What is expected: Since the listing below shows pictures, leave them out and write out exactly the lines from the line with "Task: Click the scrollbar down arrow" to the line with "The image size is (1194, 444).", both included, and no others.
──────── Data
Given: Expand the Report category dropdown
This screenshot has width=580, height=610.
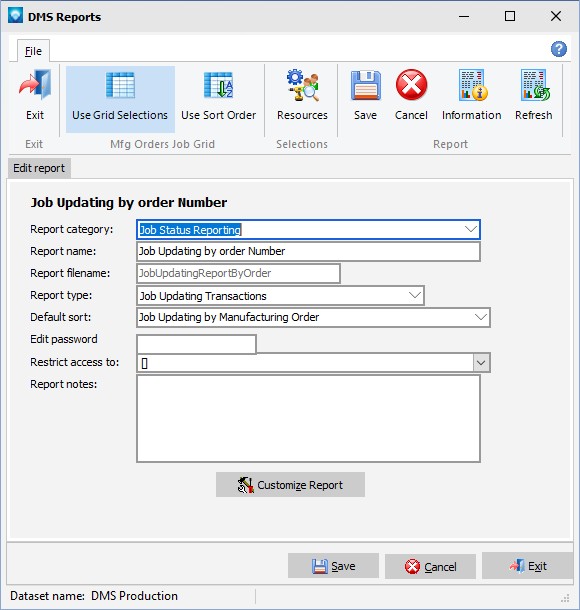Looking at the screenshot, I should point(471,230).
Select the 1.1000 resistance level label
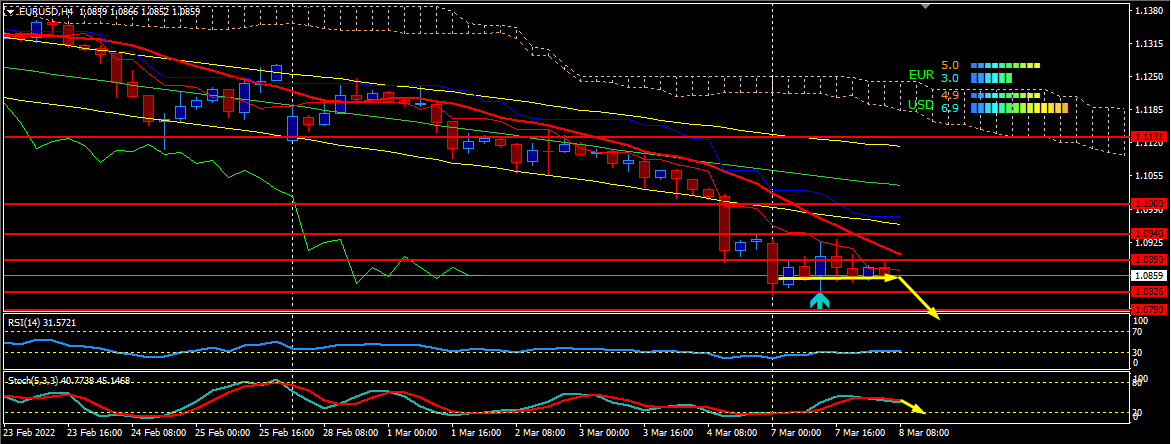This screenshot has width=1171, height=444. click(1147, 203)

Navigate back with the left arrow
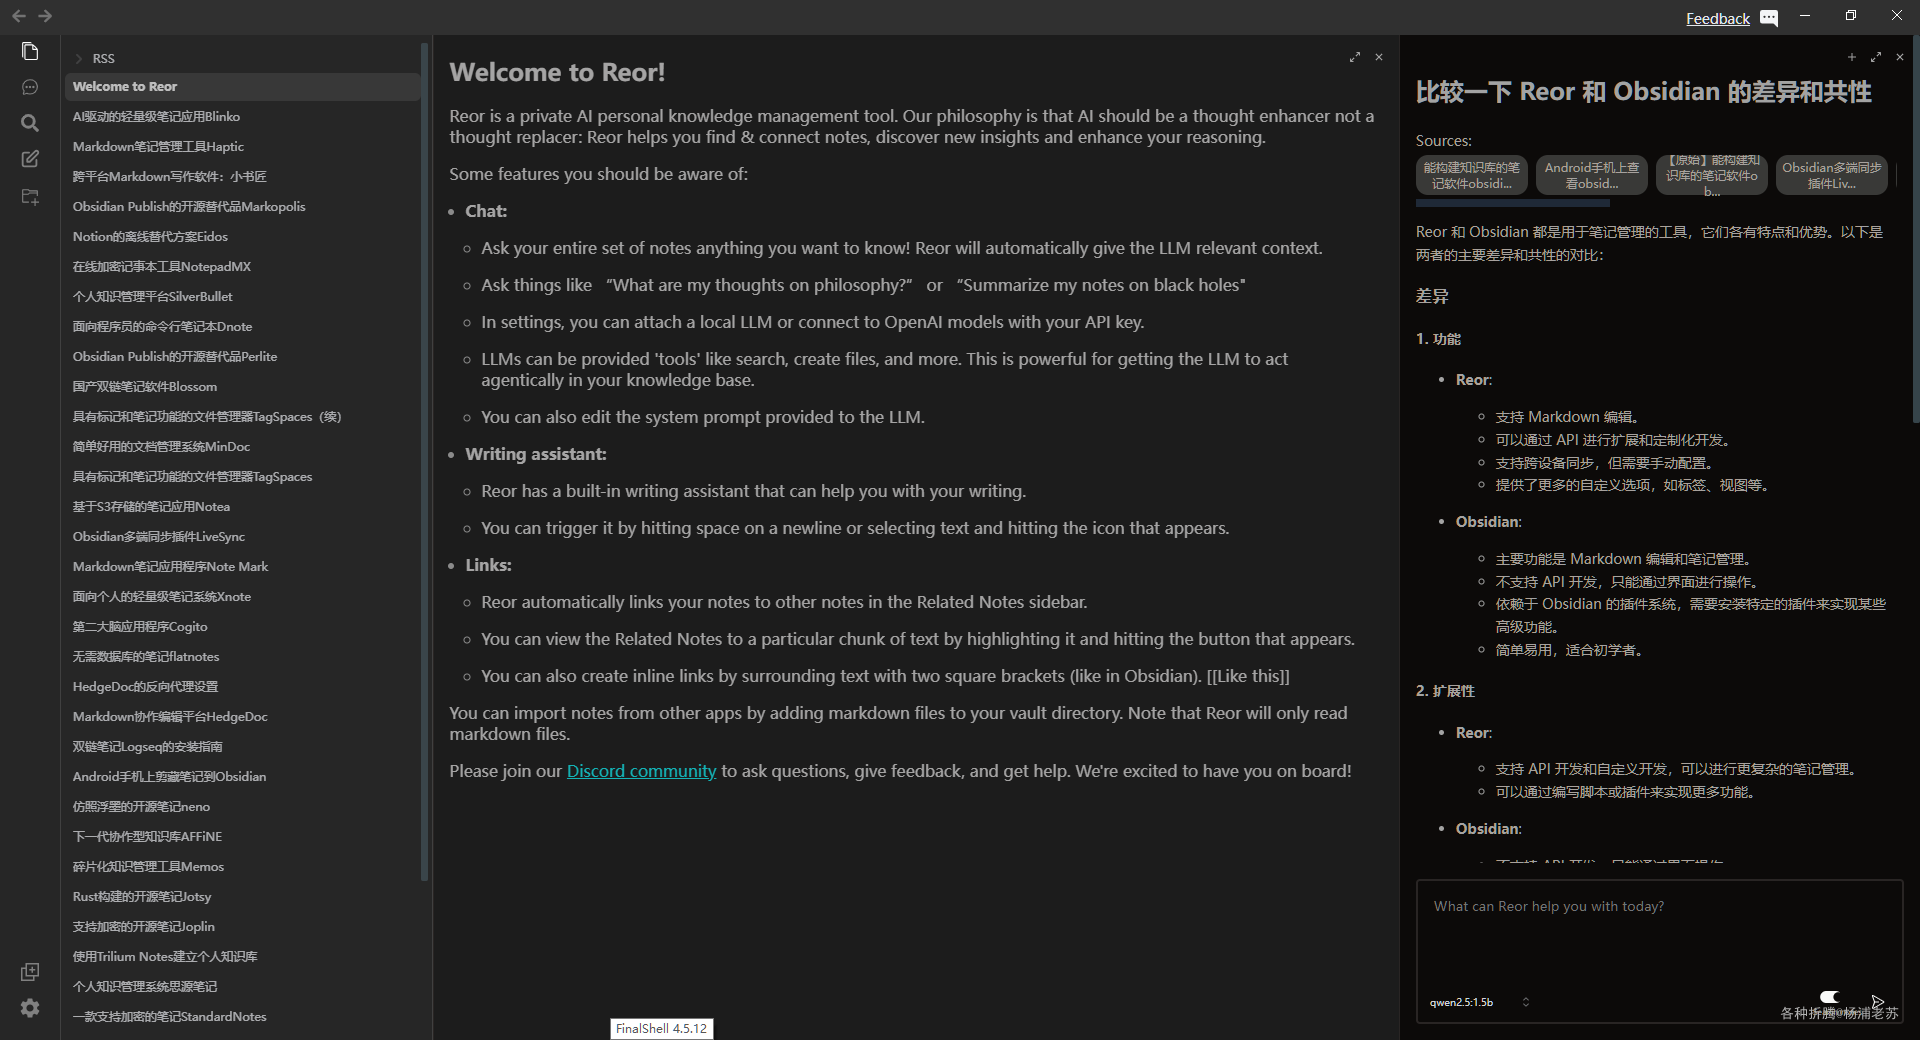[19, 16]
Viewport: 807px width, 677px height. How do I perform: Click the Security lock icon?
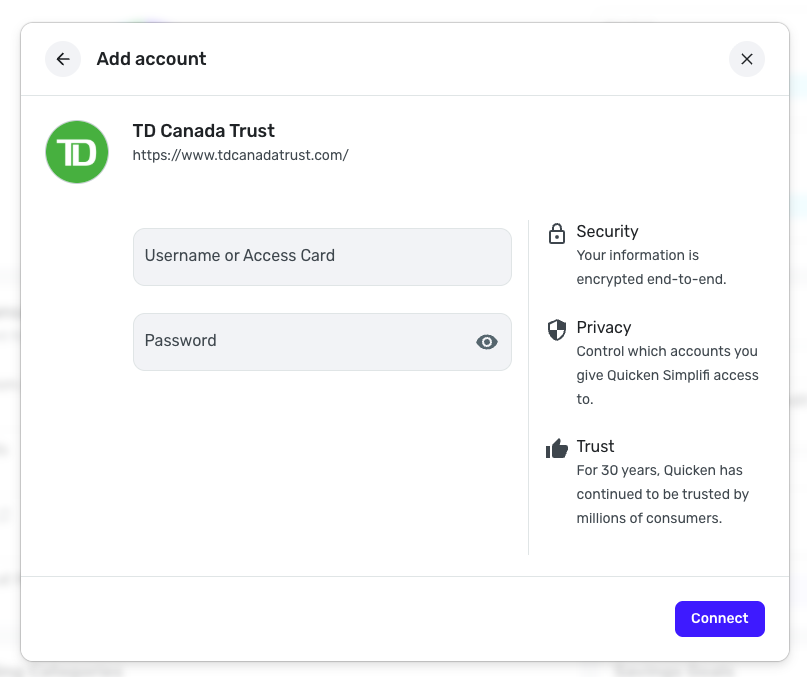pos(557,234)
────────────────
──────── Data
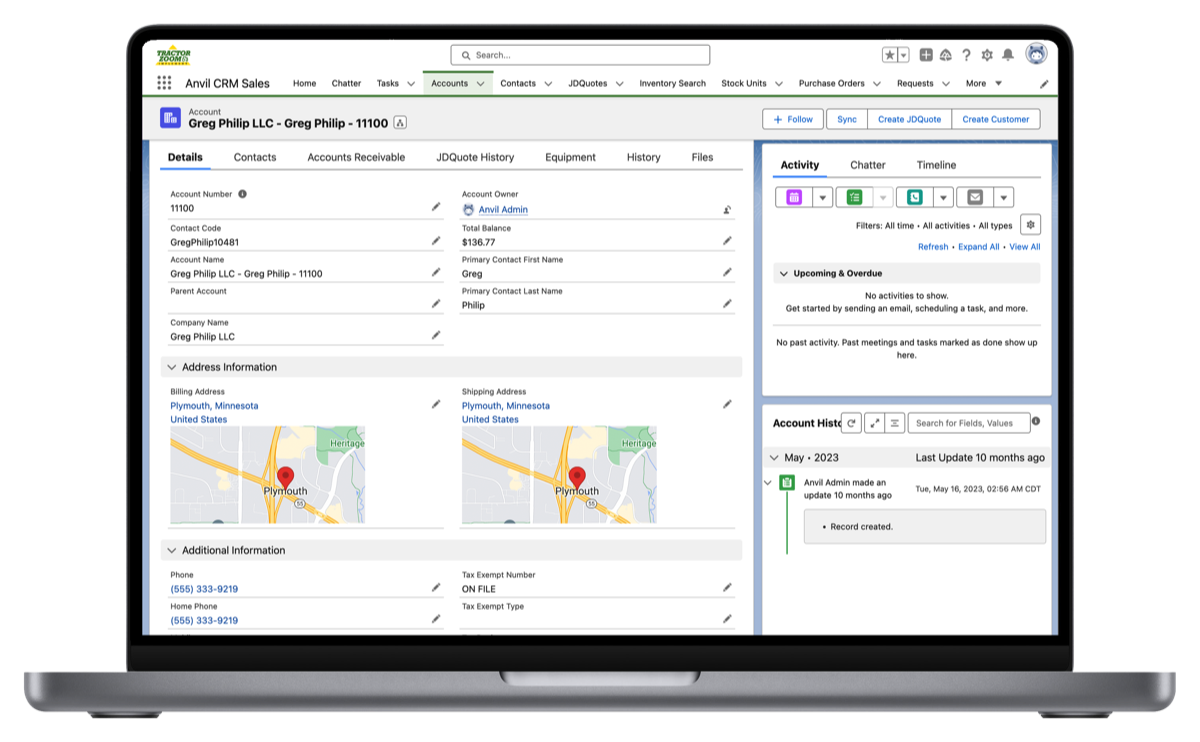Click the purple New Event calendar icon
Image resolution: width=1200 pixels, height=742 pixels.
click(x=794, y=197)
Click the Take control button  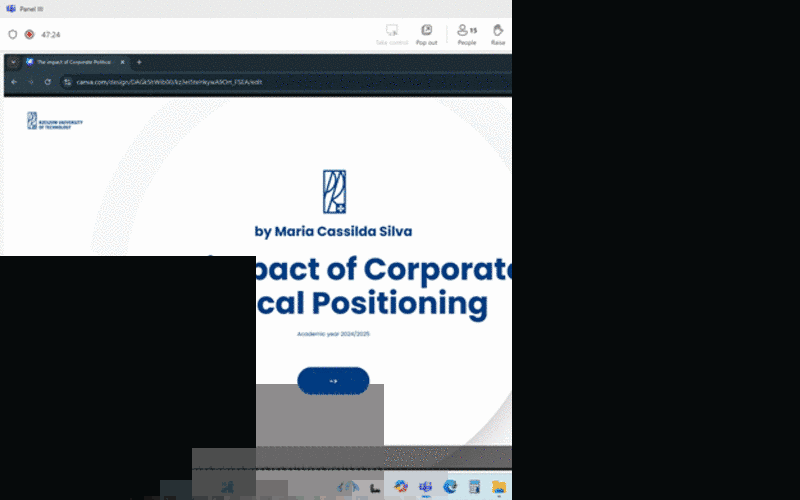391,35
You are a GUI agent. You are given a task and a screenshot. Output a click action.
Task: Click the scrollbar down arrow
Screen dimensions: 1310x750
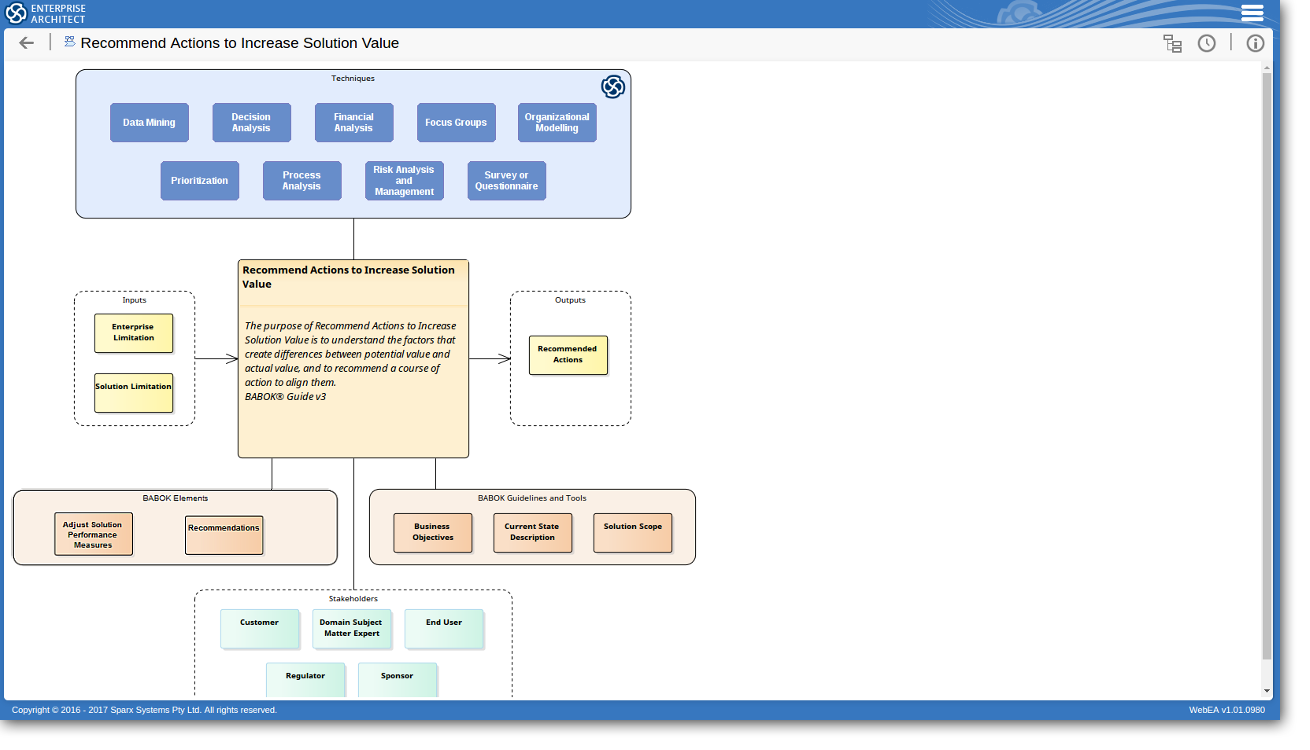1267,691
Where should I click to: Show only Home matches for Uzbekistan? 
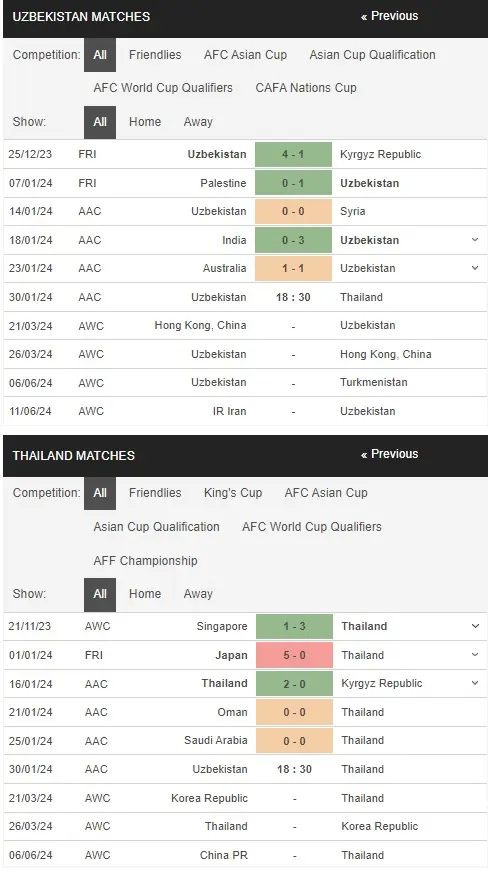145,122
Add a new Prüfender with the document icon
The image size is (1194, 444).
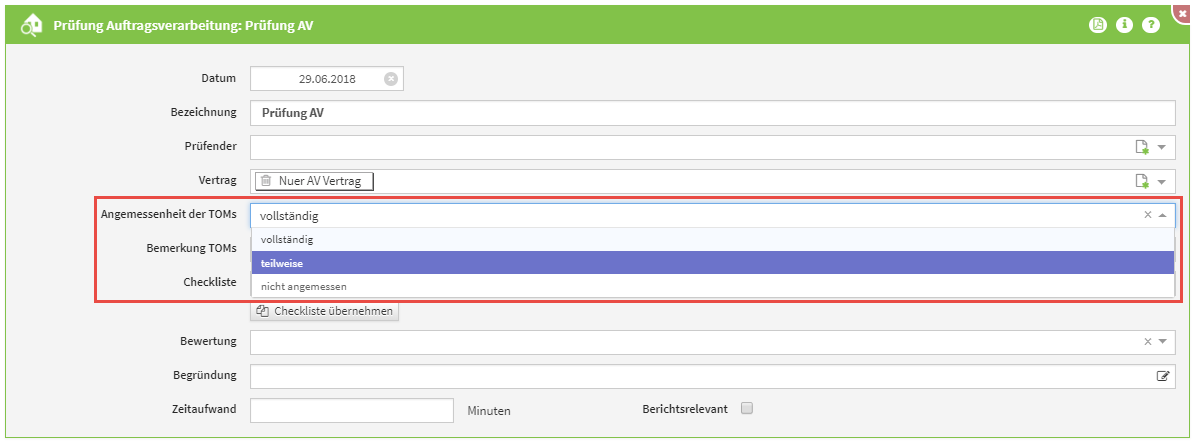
────────────────
──────── Data
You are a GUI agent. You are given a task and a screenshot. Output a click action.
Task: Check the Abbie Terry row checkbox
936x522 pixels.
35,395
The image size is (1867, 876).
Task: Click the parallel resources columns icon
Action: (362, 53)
────────────────
Answer box:
Task: Click the scrollbar down arrow
Screen dimensions: 1310x750
1267,691
Where should I click to: Show only Home matches for Uzbekistan? 
145,122
Add a new Prüfender with the document icon
The image size is (1194, 444).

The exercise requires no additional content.